Fraser is an AGL company man through and through, having worked there for a little over 25 years. A pair of “safe hands” is a common description for him rather than a radical visionary. A few years back he was passed over for the CEO job in favour of Paul Anthony, largely because the board thought the company needed a “change agent” capable of radical surgery.
Fortuitously for Fraser, Anthony’s surgery was too radical. In pursuit of bold initiatives — like trying to take over Origin Energy — the company lost ground, missing profit guidance while staff morale plummeted. The AGL board, in desperate and rushed circumstances, sacked Anthony and turned to Fraser, whose long experience with the company was now highly valued as a ship steadier.
Even AGL’s strategic focus on renewable energy is the product of a decision made two CEOs prior to Fraser, when Greg Martin acquired Southern Hydro. Plus their interest in renewables didn’t stop the company from lobbying heavily against generous feed-in tariff support for household solar PV, where the business had more to lose than gain. And when one of the single biggest CO2 polluting facilities in the country, Loy Yang A, came up for sale at an attractive price, Fraser’s pragmatism won out over any environmental purity.

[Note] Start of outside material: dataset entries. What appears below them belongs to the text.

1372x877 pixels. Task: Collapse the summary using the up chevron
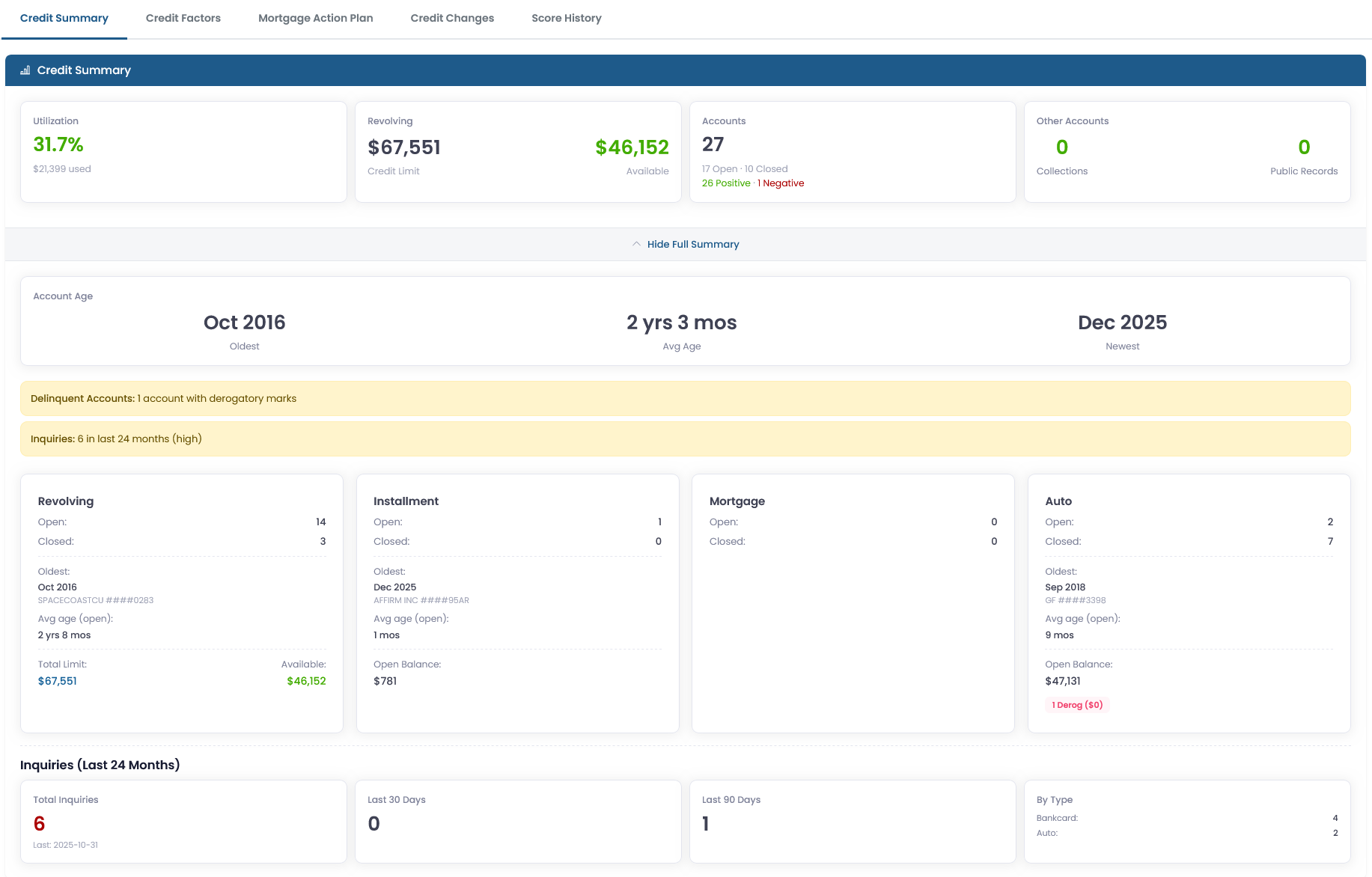point(635,243)
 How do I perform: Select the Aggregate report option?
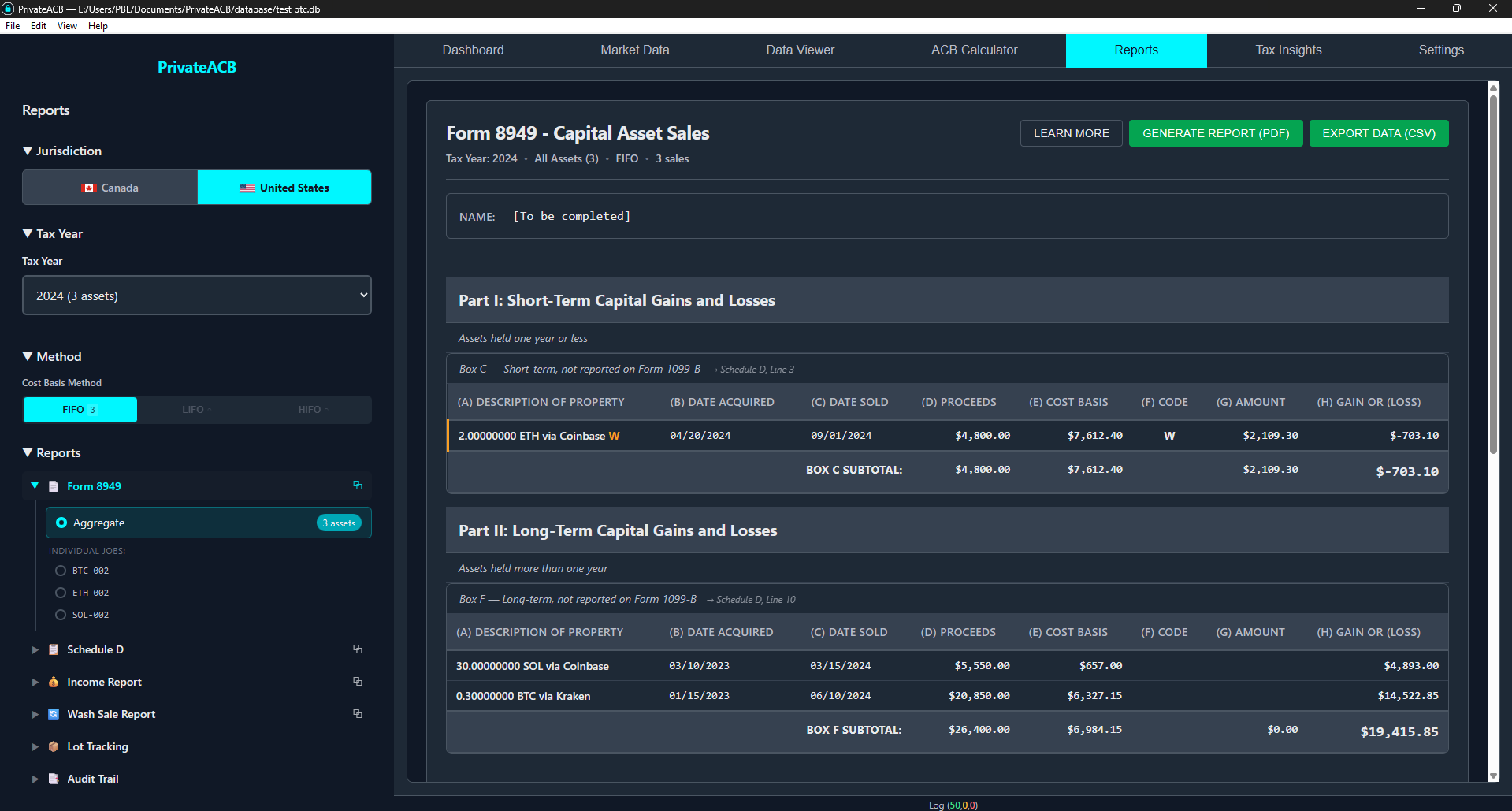click(x=62, y=523)
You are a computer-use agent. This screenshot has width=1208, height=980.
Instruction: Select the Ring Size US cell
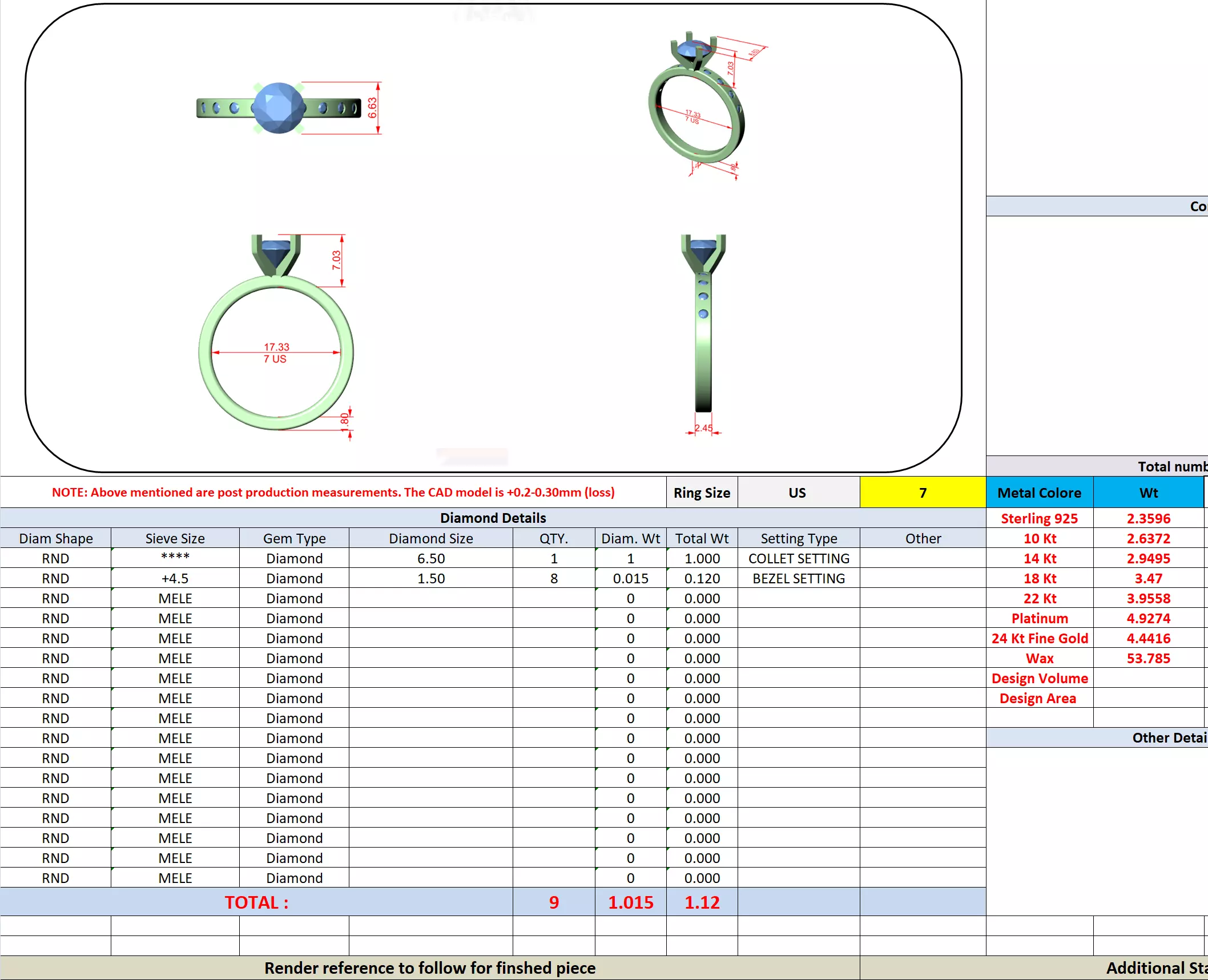[x=798, y=493]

Nonetheless those inside the company say Fraser will stay true to the strategy of pursuing an environment supportive of low-carbon energy. The view is that Loy Yang A is the cash cow to be milked, but without renewables the company has no “growth story”. In a recent question and answer session with stock analysts, when asked about the implications of a Coalition victory for the value of Loy Yang A, Fraser’s response was hardly enthusiastic. If anything it was one of frustrated exasperation that carbon and energy policy had become a political game, where his company was one of the pawns.
Having been at the company for so long, Fraser can recognise there’s not much point optimising the company for just the next three-year political term. “Michael Fraser is one of the few CEOs in the country who takes a genuinely long term view,” says one staff member.

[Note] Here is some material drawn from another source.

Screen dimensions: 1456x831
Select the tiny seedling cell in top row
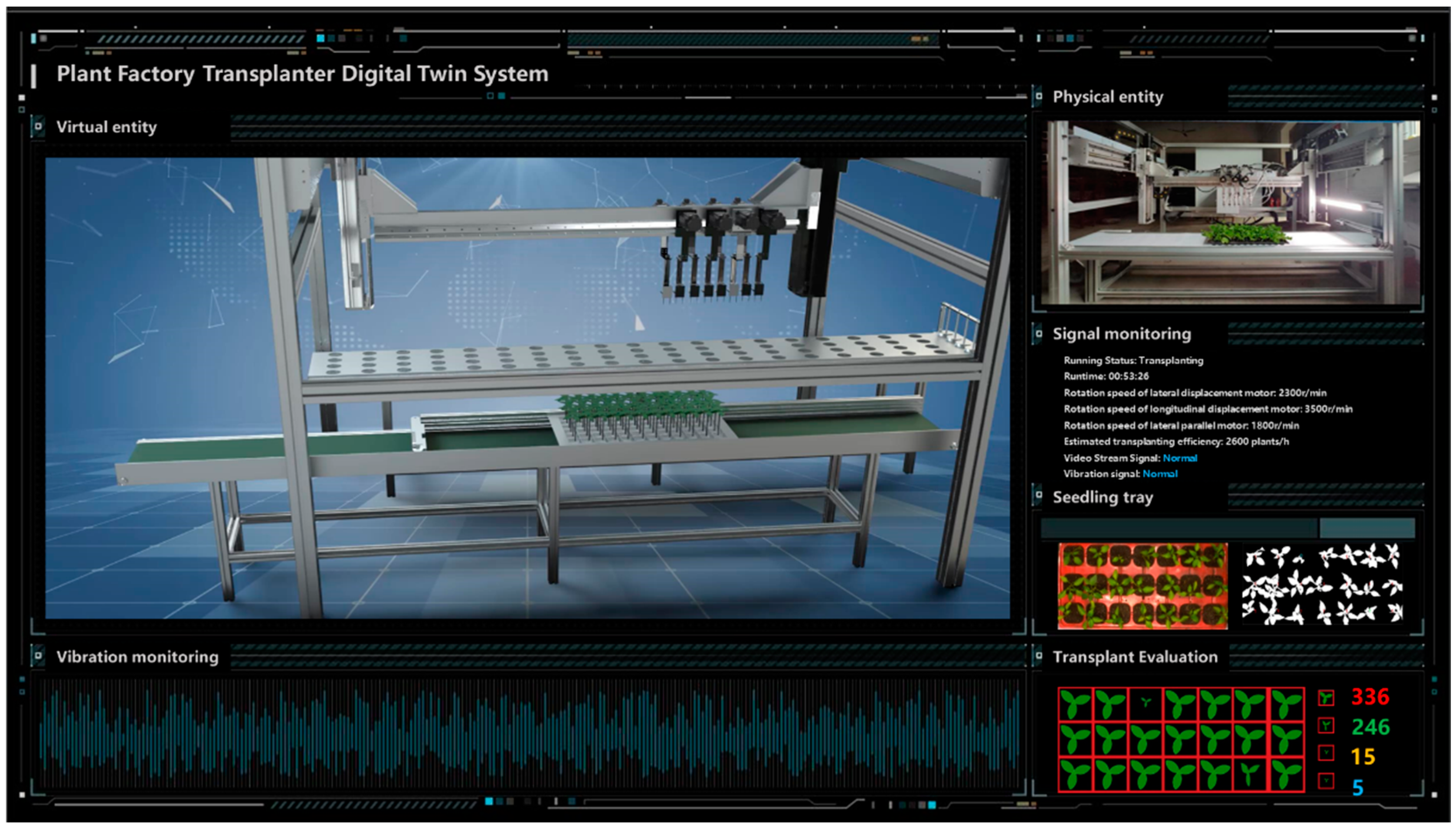(x=1145, y=703)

In terms of the dangers of failing to prepare for the future, Fraser perhaps put it best in a speech he gave in 2010:
“And for Australia’s coal industry, if world consumers wake up one day and don’t want their product, it will have significant implications for our economy. Ask Kodak … I’m sure in the 1990s, analysts who covered Kodak thought they had nothing to worry about with an enormous share of the film sales and processing market. But then the digital camera came along … and we all know how that was a near-death experience for Kodak. Australia cannot afford to be the Kodak story of the future.”